(Source records)
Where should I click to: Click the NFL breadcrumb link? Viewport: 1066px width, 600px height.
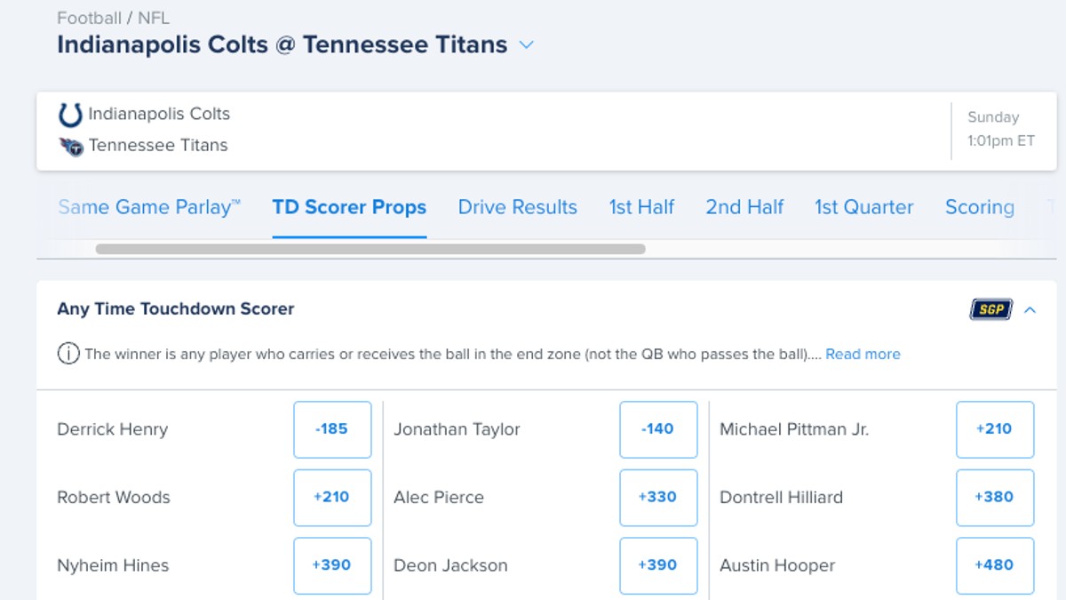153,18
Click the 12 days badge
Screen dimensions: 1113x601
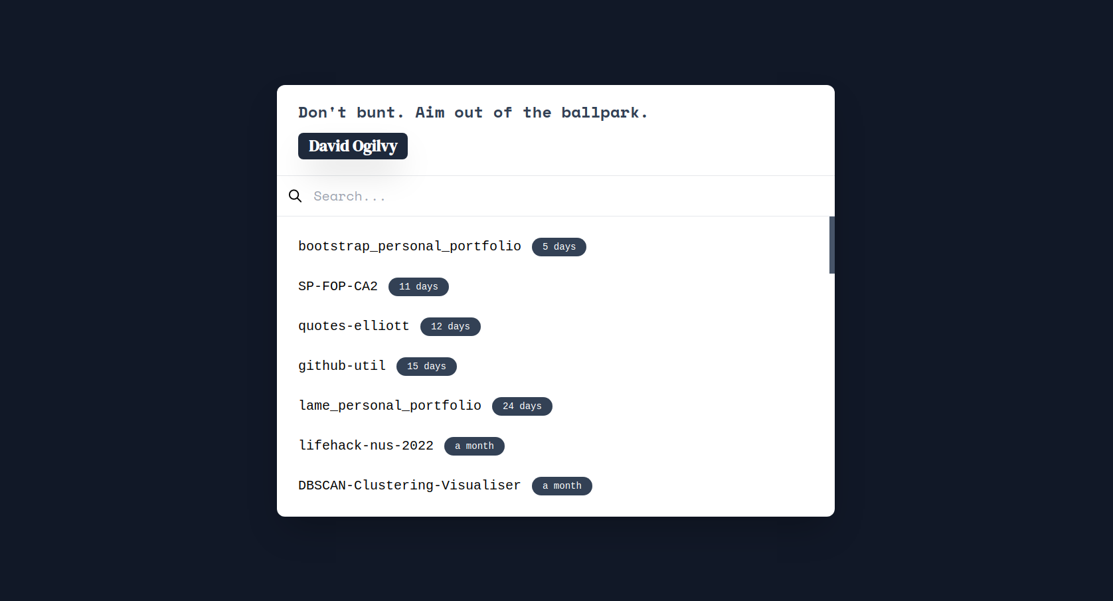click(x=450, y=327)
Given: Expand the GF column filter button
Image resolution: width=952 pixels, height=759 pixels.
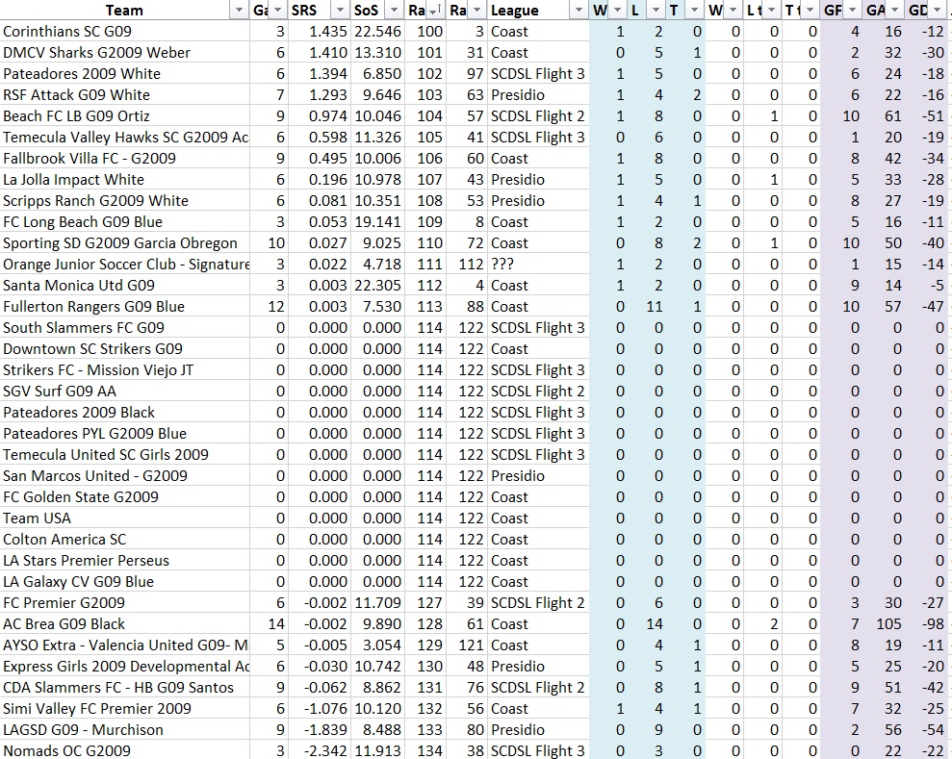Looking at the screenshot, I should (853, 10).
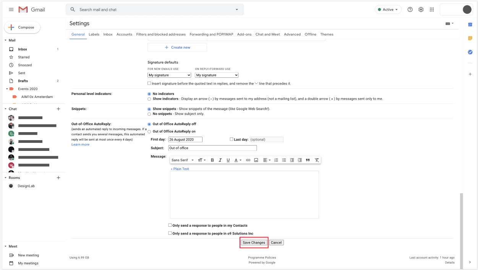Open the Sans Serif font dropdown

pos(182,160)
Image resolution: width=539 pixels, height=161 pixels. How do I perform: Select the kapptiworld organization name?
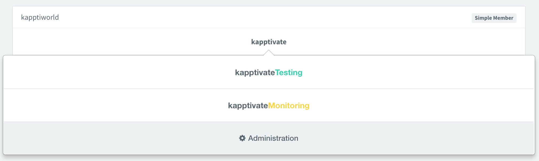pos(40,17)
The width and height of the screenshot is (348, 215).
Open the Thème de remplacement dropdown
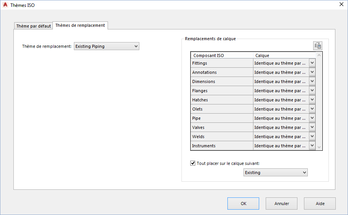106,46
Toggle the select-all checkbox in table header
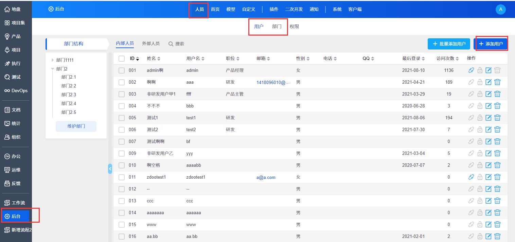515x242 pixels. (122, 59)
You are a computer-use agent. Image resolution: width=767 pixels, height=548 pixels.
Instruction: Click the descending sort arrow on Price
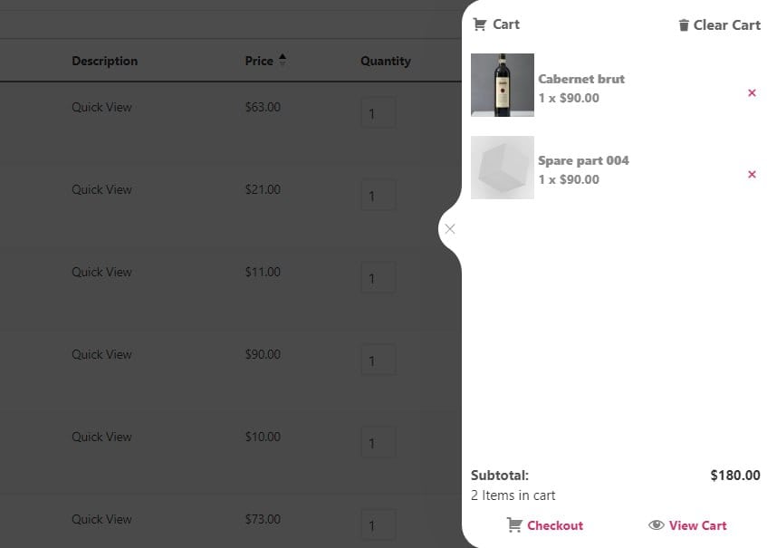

==

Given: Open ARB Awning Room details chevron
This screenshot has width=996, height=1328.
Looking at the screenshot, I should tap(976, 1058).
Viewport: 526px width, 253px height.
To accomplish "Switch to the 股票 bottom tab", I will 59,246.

[REQUIRED ACTION] Track down every line in the entries that includes the string "Given", and copy it.

[TASK RESULT]
Given: Expand the GF column filter button
Given: Open ARB Awning Room details chevron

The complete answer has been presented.